Kerugian ekonomi yang meluas

Dampak kericuhan demonstrasi juga terasa pada sektor ekonomi, terutama bagi masyarakat kecil di lokasi aksi. Kerusuhan di jalanan dapat menghambat transportasi, distribusi barang, dan mobilitas warga. Pedagang kecil yang bergantung pada aktivitas harian berisiko mengalami kerugian ketika pasar tutup atau pelanggan enggan datang, termasuk di pasar tradisional.

Perusahaan besar pun dapat terdampak karena kegiatan produksi dan logistik terhambat. Lebih jauh, kericuhan dapat menurunkan kepercayaan investor terhadap stabilitas ekonomi. Penanaman modal bisa tertunda atau bahkan ditarik karena situasi dinilai tidak aman. Sektor pariwisata yang sensitif terhadap isu keamanan juga berpotensi tertekan karena wisatawan menghindari daerah yang dianggap rawan konflik. Akumulasi kerugian ini dapat mengurangi penerimaan negara, memperlambat pertumbuhan, dan menurunkan daya saing.

Upaya pencegahan

Untuk menekan dampak negatif demonstrasi yang berujung ricuh, sejumlah langkah dinilai perlu dilakukan bersama. Di antaranya pendidikan politik dan demokrasi yang menekankan etika berdemonstrasi secara damai dan bertanggung jawab, pendekatan keamanan yang humanis tanpa mengurangi ketegasan hukum, serta dialog terbuka antara pemerintah atau pemangku kebijakan dan masyarakat agar aspirasi tersalurkan tanpa kekerasan. Selain itu, penegakan hukum yang adil bagi semua pihak yang terlibat dalam kericuhan dan peran media dalam menyajikan informasi yang tidak provokatif juga menjadi bagian dari upaya menjaga situasi tetap kondusif.
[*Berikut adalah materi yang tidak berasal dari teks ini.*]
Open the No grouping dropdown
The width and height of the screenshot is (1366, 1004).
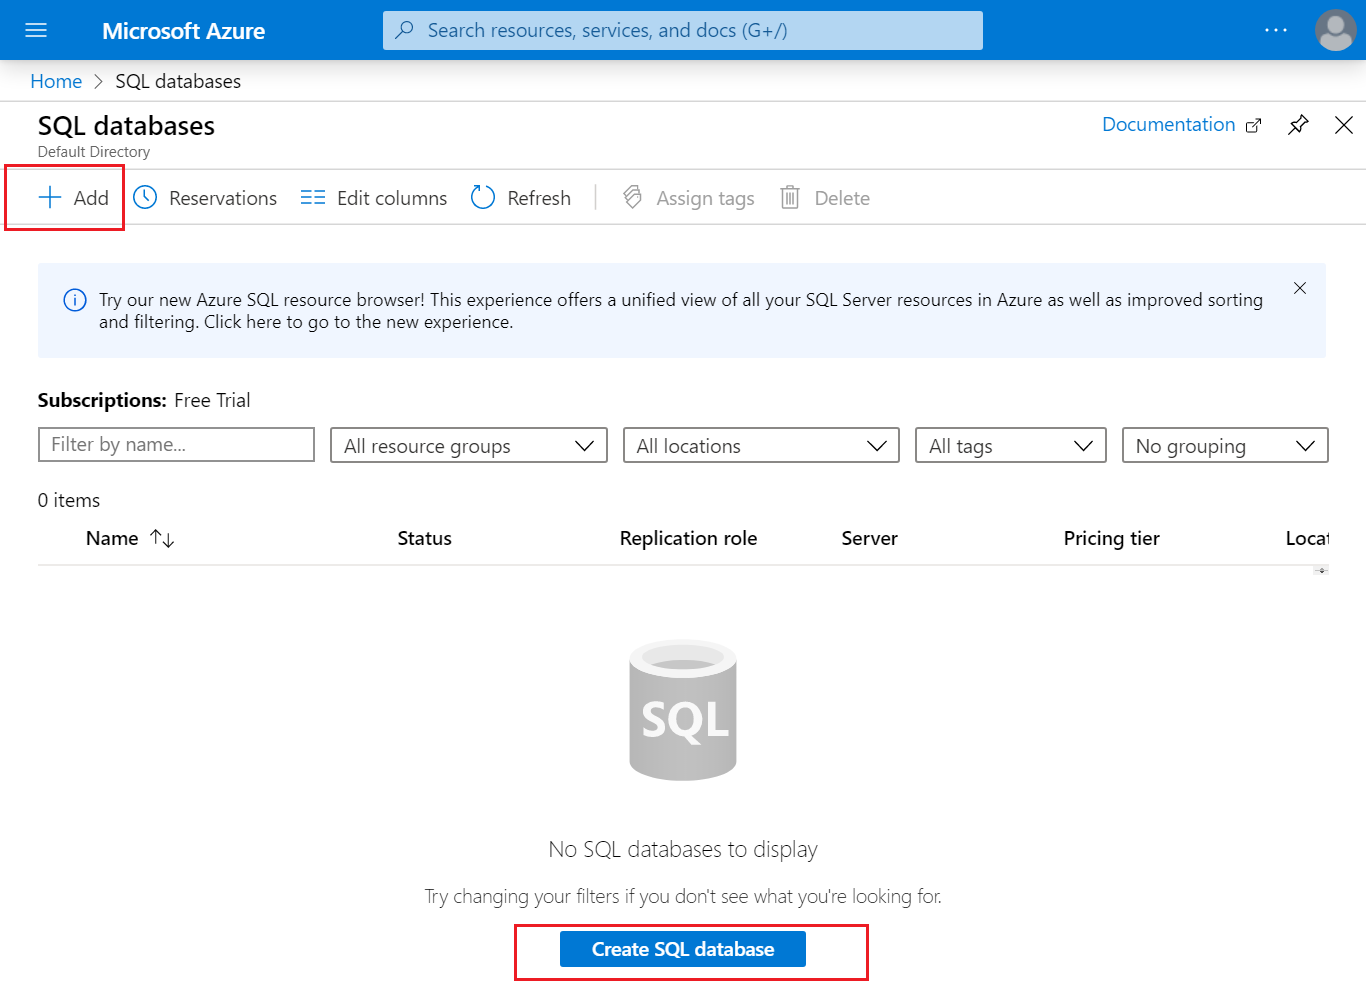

Demonstrasi merupakan bagian penting dari demokrasi. Namun ketika diwarnai kericuhan dan kekerasan, aksi tersebut dapat menjadi bumerang yang memengaruhi stabilitas, persatuan, supremasi hukum, kepercayaan publik, dan kehidupan ekonomi. Menjaga demonstrasi tetap damai, tertib, dan bermartabat menjadi tanggung jawab bersama agar kebebasan berpendapat tetap berfungsi sebagai pilar demokrasi yang sehat dan konstruktif.